May it be for the glory of God

The Vergel of the Immaculate Virgin of Guadalupe

June 24, 2003 • Feast of St. John the Baptist


The Strange Career of Elisha

WHEN Elijah rode up and off in his chariot of flame, he left behind him not only his protégé but also his mortal enemy, that bloodthirsty heathen woman, Queen Jezebel. The new prophet realized that he had inherited a bitter feud. He knew, too, that the old Tishbite, Elijah, had opposed the infernal cunning of that royal female demon with the powers of grace that God, the one and the true, had furnished him with. In these struggles that he must now carry on, would Elisha be able to summon up equally miraculous powers?

Standing by the riverbank, with the glitter of the flying chariot just vanished in the distant heaven, the new prophet decided to seek the answer to his doubts, in this same place. Elijah's mantle was lying on the ground where it had fallen. The young man lifted it with both hands, raised it over his head, and with a swift smiting motion, slammed the garment against the foaming surface of the Jordan, crying as he did so, the deepmost doubt and challenge of his soul:

"Where is the Lord God of Elijah?"

And with ready answer the new prophet of Israel saw that he was truly one of that long line, running back to the days of Moses, who had beheld the miraculous works of God exhibited in the waters of this same river Jordan. Even as Elisha watched, as if it were a miniature Red Sea, and as if the God of the exodus from Egypt remembered, the narrower torrents of the Jordan were dammed up and parted, north and south, the coming and the going currents held back as if by the Lord's very hands, and rocks and stones revealed the silt in the bed of the river that had lain hidden by the waters since time began.

Thus, as Elijah ended his career in a miracle of fire, Elisha began his with a miracle of water.

Watching all this from afar was a company of some fifteen men, a special group who were sons of lesser prophets of those days. Seeing the waters part, they acclaimed their new leader:

"The spirit of Elijah does rest on Elisha."
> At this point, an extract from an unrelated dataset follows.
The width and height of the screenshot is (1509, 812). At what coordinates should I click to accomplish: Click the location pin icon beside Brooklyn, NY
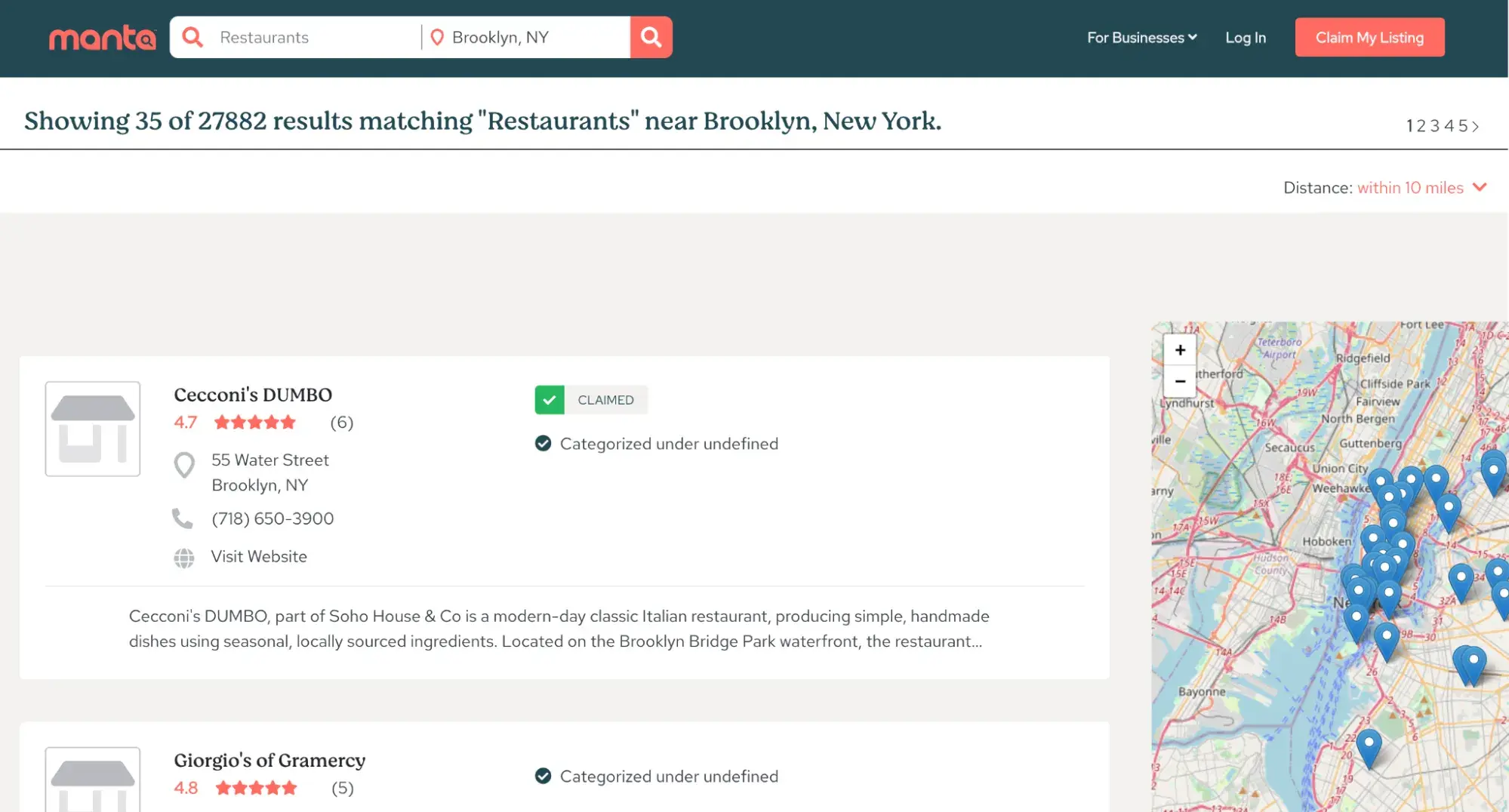point(436,37)
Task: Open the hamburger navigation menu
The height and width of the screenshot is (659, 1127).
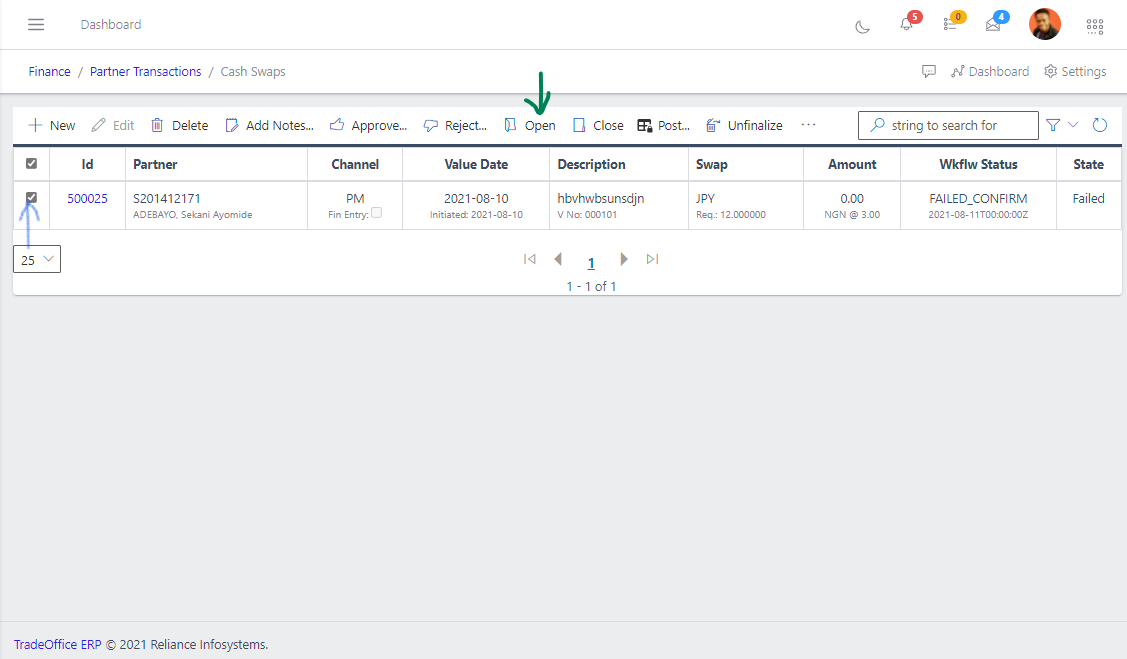Action: pyautogui.click(x=36, y=24)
Having begun his ministry on the wondrous stroke of a parted stream, Elisha then headed into the political huggermugger of his day, and for long years afterward he wielded increasing supernatural force, until his extraordinary deeds were talked about wherever ships sailed and camels marched.

At the very start of his career he healed the brackish waters and barren ground around Jericho by the sprinkling of a cruse of salt and a prayer that all be purified. Walking toward Bethel on another afternoon, he was tormented by a pack of wild and vicious children, whose parents had not taught their young the old religion, but the practice instead of the murderous, abominable, and orgiastic perversions of Baal, the god of queen Jezebel. The crowd of children swarmed around the prophet, who, raising his staff, called on the Lord for deliverance. Mankind has ever since recoiled from the dismal memory of that afternoon in early summer when two she-bears, erect on hind feet and roaring to the winds, came lumbering forward and tore asunder forty and two. That shocking report spread everywhere, and Elisha was named with dread.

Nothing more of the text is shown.